Selanjutnya untuk perkara 226 kerumunan di Megamendung, jaksa menuntut 10 bulan penjara dengan denda Rp50 juta subsider 3 bulan penjara. Berdasarkan pertimbangan memberatkan, karena pernah dihukum dua kali pada tahun 2003 dan 2008. Selain itu, Rizieq juga dinilai tidak mendukung program pemerintah dalam percepatan pencegahan Covid-19. Selain itu pelarangan kekarantinaan, Jaksa juga mengatakan bahwa Rizieq telah melanggar Keputusan Bupati Nomor 443 1479/Kpts/Per-UU/2020 tanggal 27 Oktober 2020 tentang Perpanjangan Kelima Pemberlakuan Pembatasan Sosial Berskala Besar Pra Adaptasi Kebiasaan Baru Menuju Masyarakat Sehat, Aman dan Produktif.
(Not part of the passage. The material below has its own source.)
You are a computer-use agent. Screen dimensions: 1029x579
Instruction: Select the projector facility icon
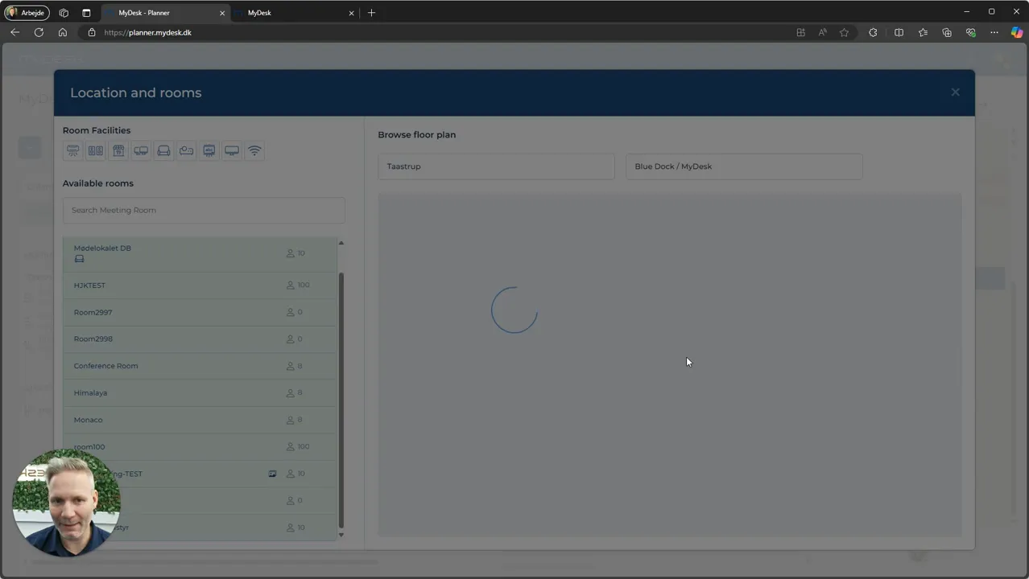click(186, 151)
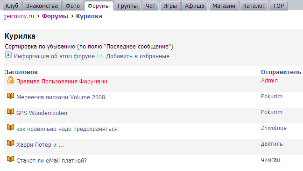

Sementara itu, peneliti Makara Strategik Insight, Iwan Freddy, SH.,M.Si, mengatakan bahwa penegakan hukum terhadap Rizieq Shihab perlu dilakukan. Hal ini untuk menunjukkan supremasi hukum dan menjaga wibawa lembaga penegak hukum di negeri ini. Urgensi dari penegakan hukum terhadap Rizieq Shihab adalah untuk menjaga stabilitas keamanan komunitas sehingga ketertiban masyarakat dapat diperoleh.

“Penegakan hukum terhadap Rizieq Shihab perlu dilanjutkan hingga tuntas. Hal ini guna menjaga supremasi dan wibawa hukum dan lembaga penegak hukum di negeri ini. Penegakan hukum bermakna pemerintah tidak absen didalam menjaga keamanan komunitas sehingga ketertiban masyarakat tercapai”, ujar Iwan.